TASK REQUIREMENTS: For the material that follows, return exactly the lines from the one with "Click the Bình Thuận column header" through the one with "Task: Open the Transitions ribbon tab", both ends included.

BEGIN

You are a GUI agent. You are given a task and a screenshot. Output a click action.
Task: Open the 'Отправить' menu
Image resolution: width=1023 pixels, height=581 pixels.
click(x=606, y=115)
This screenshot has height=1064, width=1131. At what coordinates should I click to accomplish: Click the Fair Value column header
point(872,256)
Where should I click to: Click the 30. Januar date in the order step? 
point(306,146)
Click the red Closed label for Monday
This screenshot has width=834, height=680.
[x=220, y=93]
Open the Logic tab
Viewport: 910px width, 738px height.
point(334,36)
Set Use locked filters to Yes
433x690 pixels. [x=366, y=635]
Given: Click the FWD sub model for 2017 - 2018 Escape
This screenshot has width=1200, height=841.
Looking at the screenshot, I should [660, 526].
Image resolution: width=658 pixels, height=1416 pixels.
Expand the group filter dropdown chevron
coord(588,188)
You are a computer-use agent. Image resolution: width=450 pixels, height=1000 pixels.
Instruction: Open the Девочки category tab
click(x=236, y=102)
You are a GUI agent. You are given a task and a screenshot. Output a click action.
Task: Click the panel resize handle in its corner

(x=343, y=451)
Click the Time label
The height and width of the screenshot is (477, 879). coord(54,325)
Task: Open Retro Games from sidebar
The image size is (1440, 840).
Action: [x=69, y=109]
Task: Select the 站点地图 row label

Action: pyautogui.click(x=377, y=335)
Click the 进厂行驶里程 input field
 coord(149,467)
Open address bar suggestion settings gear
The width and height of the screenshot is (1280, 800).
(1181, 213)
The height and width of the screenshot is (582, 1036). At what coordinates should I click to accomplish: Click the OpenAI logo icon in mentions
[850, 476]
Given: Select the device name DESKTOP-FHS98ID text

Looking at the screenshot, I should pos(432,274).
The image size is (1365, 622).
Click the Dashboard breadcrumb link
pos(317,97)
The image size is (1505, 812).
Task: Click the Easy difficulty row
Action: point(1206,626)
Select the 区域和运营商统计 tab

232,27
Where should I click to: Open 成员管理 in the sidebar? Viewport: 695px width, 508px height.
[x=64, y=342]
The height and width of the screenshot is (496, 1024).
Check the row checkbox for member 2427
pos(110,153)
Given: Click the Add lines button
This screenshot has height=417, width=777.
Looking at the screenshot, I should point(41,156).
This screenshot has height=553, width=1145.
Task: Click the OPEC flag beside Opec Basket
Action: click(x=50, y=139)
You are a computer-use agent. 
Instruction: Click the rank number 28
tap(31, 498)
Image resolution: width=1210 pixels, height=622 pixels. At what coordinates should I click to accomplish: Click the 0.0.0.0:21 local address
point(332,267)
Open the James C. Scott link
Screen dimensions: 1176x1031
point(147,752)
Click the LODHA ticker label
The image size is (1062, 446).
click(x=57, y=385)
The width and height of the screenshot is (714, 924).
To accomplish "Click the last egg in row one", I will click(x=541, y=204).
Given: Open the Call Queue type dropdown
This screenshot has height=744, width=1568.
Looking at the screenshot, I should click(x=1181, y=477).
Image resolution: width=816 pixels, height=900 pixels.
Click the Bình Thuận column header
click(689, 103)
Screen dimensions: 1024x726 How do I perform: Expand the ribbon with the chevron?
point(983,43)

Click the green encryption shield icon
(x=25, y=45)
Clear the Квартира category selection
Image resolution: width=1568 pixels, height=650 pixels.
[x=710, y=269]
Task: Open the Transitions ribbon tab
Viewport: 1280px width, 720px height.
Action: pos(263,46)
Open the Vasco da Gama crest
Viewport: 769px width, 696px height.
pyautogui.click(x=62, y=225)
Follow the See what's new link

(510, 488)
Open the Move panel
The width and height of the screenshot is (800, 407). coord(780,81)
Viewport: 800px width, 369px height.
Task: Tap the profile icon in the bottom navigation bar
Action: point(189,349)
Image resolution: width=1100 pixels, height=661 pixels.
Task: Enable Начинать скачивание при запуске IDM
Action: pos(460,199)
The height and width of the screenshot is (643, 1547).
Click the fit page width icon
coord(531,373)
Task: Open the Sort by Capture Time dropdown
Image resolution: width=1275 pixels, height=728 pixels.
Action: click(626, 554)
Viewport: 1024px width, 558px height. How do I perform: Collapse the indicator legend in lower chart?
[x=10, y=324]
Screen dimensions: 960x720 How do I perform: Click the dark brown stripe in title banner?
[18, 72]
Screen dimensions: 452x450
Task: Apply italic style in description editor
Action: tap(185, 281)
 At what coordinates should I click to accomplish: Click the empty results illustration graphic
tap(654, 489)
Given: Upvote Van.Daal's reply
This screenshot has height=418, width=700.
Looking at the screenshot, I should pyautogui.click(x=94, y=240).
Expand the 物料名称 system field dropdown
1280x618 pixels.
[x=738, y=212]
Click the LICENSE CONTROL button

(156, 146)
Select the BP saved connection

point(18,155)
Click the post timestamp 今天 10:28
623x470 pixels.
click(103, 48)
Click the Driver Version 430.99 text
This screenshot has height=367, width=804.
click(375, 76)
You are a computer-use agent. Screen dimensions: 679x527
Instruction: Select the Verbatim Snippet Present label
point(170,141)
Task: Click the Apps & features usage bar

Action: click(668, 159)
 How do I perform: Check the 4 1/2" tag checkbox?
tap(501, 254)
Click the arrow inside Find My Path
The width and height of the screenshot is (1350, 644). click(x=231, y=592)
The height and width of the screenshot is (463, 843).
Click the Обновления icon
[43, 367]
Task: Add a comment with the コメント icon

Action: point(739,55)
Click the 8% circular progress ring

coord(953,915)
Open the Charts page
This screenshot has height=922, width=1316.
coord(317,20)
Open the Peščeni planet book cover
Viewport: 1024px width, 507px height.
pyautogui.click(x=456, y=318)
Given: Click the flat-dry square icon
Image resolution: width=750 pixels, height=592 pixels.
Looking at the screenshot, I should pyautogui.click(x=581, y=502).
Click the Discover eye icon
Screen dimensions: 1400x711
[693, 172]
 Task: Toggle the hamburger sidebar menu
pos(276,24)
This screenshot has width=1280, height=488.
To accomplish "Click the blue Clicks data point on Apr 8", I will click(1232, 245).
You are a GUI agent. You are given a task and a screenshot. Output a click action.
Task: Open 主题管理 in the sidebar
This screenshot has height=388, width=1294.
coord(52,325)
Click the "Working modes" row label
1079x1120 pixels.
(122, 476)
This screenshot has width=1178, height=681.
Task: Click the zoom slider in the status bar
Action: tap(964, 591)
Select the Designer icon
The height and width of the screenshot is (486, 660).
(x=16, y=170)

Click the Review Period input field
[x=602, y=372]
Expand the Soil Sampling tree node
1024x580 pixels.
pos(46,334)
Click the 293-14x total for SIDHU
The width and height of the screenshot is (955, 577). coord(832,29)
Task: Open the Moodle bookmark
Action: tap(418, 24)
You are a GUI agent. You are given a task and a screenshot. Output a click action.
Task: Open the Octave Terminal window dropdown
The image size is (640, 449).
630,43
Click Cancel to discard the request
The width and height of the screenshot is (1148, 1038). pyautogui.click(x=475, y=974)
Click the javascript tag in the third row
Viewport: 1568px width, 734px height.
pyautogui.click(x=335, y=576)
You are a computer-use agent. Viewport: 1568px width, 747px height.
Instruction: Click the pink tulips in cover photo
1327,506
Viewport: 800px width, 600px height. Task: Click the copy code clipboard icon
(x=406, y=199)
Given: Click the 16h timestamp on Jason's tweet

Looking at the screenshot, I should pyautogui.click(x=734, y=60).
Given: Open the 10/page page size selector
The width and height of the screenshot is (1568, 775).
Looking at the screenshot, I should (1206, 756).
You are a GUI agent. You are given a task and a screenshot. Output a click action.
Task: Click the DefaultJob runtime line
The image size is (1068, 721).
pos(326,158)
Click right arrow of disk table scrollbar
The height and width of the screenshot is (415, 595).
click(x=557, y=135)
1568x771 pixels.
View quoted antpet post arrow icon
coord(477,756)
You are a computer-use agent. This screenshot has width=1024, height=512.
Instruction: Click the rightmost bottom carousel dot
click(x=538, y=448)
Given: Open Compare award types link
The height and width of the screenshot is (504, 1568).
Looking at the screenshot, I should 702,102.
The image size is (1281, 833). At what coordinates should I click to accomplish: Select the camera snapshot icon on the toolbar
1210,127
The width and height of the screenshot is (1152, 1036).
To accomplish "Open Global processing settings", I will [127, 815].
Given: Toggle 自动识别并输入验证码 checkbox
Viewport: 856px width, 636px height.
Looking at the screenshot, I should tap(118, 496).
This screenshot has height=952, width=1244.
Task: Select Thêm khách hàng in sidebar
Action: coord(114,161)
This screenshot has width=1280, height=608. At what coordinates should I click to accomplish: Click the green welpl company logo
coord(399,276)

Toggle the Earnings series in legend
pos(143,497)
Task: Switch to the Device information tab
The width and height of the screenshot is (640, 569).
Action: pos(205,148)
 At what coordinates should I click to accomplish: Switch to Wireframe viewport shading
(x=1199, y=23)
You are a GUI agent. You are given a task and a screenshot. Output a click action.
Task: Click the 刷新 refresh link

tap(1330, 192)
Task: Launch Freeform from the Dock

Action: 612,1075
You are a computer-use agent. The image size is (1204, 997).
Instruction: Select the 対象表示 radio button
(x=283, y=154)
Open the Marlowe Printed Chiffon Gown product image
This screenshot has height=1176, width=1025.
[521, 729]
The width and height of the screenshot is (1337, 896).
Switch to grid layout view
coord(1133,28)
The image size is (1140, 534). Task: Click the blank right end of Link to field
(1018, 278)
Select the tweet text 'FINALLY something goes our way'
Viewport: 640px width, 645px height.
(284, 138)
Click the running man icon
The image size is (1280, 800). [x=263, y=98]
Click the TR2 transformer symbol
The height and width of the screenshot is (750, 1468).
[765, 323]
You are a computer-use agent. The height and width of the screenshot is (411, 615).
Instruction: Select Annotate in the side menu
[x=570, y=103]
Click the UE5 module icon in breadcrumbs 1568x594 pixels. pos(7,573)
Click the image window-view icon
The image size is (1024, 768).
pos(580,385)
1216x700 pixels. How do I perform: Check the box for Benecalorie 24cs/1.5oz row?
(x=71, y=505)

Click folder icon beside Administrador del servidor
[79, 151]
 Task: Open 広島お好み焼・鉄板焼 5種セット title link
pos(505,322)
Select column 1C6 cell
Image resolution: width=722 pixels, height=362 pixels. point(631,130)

END

ANSWER TO THIS PROBLEM:
Click the Bình Thuận column header
click(689, 103)
Screen dimensions: 1024x726 How do I perform: Expand the ribbon with the chevron?
point(983,43)

Click the green encryption shield icon
(x=25, y=45)
Clear the Квартира category selection
Image resolution: width=1568 pixels, height=650 pixels.
[x=710, y=269]
Task: Open the Transitions ribbon tab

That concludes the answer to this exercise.